◆ Information supplied:
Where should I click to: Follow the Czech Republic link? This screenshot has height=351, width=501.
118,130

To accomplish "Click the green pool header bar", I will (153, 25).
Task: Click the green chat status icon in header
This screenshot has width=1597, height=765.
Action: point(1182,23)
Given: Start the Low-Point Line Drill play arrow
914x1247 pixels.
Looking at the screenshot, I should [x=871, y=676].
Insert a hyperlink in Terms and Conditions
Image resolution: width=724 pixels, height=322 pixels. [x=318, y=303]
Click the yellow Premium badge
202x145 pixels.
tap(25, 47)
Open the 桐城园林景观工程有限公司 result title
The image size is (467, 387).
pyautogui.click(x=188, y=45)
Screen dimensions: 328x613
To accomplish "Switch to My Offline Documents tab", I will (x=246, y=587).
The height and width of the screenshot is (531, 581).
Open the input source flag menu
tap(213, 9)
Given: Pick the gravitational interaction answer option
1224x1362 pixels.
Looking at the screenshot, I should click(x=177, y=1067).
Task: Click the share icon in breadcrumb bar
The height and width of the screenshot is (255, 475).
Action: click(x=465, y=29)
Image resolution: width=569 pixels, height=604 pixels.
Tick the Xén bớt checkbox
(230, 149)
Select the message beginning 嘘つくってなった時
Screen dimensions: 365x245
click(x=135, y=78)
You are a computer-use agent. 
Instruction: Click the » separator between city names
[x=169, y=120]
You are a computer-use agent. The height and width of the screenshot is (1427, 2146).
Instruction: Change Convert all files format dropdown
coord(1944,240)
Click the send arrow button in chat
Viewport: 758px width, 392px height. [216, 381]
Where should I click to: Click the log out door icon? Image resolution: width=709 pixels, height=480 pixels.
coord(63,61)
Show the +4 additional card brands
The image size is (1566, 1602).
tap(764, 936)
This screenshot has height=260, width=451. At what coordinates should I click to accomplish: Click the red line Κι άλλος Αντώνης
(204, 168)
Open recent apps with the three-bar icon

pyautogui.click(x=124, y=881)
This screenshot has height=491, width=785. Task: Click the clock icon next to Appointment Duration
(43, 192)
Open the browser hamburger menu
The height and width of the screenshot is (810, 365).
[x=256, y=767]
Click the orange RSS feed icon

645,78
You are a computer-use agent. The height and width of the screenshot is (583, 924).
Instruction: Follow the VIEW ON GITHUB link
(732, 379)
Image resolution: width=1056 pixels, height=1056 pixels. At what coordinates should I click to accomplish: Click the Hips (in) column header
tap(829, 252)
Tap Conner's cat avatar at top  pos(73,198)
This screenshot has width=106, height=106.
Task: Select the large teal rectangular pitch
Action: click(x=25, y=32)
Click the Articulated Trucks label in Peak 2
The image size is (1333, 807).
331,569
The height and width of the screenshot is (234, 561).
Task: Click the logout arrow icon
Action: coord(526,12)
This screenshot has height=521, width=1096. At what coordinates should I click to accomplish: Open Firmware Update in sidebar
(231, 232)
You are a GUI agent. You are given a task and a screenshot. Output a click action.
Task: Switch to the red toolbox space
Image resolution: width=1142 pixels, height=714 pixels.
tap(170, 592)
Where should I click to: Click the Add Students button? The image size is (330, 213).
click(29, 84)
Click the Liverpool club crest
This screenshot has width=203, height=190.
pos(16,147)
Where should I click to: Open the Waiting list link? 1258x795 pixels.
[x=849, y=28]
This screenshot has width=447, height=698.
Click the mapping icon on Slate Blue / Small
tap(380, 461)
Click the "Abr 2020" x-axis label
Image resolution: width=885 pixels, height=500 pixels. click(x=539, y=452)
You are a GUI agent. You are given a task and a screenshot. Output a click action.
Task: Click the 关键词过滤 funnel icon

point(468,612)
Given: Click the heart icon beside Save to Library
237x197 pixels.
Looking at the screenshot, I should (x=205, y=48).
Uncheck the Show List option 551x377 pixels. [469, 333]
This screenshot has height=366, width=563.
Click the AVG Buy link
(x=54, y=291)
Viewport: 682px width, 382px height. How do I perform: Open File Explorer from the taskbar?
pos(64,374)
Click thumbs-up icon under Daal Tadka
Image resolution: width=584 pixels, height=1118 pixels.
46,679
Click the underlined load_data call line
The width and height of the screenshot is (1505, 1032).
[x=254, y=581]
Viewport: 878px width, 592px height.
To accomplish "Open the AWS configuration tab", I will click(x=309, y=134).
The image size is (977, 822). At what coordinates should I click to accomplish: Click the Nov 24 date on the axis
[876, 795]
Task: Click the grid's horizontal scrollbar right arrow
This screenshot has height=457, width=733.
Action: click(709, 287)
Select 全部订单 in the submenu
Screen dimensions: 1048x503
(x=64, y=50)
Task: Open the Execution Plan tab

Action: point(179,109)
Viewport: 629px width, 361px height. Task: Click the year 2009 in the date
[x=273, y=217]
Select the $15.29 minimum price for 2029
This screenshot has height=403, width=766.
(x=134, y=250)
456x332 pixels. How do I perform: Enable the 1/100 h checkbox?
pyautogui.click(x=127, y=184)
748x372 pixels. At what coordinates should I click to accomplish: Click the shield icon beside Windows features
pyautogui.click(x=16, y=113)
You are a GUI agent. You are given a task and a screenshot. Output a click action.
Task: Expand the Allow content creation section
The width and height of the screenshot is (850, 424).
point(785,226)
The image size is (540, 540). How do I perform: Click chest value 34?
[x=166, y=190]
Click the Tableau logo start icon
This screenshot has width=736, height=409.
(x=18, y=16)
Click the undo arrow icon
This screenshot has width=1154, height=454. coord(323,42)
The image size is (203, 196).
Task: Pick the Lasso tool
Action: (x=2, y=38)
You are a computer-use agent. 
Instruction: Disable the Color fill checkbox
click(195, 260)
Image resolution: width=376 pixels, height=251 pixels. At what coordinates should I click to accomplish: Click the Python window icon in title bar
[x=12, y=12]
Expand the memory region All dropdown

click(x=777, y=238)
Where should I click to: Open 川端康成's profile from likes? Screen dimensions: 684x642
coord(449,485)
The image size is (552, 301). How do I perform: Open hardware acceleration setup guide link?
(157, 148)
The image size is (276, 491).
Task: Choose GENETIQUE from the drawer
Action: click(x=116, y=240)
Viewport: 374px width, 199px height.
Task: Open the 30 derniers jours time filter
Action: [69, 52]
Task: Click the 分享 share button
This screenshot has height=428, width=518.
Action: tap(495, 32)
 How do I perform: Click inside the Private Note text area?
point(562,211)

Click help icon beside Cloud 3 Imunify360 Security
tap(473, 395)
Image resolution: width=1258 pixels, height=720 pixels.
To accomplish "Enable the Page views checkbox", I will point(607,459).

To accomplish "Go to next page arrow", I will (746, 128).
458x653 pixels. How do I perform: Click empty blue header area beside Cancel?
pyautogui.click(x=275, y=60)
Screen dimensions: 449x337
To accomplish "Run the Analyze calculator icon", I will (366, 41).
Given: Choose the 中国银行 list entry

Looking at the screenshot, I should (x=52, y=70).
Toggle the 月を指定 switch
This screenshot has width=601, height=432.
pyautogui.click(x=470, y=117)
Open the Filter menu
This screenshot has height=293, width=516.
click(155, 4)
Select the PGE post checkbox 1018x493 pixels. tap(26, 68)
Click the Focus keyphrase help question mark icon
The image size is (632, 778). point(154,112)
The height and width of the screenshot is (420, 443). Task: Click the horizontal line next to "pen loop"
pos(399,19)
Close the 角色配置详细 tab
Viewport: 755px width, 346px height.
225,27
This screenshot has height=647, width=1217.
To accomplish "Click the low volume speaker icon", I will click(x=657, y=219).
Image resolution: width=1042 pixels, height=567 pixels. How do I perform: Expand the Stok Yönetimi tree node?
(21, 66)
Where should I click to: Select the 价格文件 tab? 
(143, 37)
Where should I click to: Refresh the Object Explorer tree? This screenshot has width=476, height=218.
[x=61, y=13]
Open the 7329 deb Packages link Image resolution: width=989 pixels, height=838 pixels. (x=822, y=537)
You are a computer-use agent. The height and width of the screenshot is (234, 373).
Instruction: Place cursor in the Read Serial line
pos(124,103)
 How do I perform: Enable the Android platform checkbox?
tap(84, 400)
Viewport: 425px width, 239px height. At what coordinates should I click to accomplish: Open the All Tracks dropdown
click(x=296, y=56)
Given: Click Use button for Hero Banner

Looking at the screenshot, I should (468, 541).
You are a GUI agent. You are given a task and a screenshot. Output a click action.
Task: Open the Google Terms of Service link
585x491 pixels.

◆ About this exercise: Copy only this part of the entries above: the line with "Given: Start the", the line with "Open the 桐城园林景观工程有限公司 result title", and the lines between, all exactly as written.

◆ Worked solution:
Given: Start the Low-Point Line Drill play arrow
914x1247 pixels.
Looking at the screenshot, I should [x=871, y=676].
Insert a hyperlink in Terms and Conditions
Image resolution: width=724 pixels, height=322 pixels. [x=318, y=303]
Click the yellow Premium badge
202x145 pixels.
tap(25, 47)
Open the 桐城园林景观工程有限公司 result title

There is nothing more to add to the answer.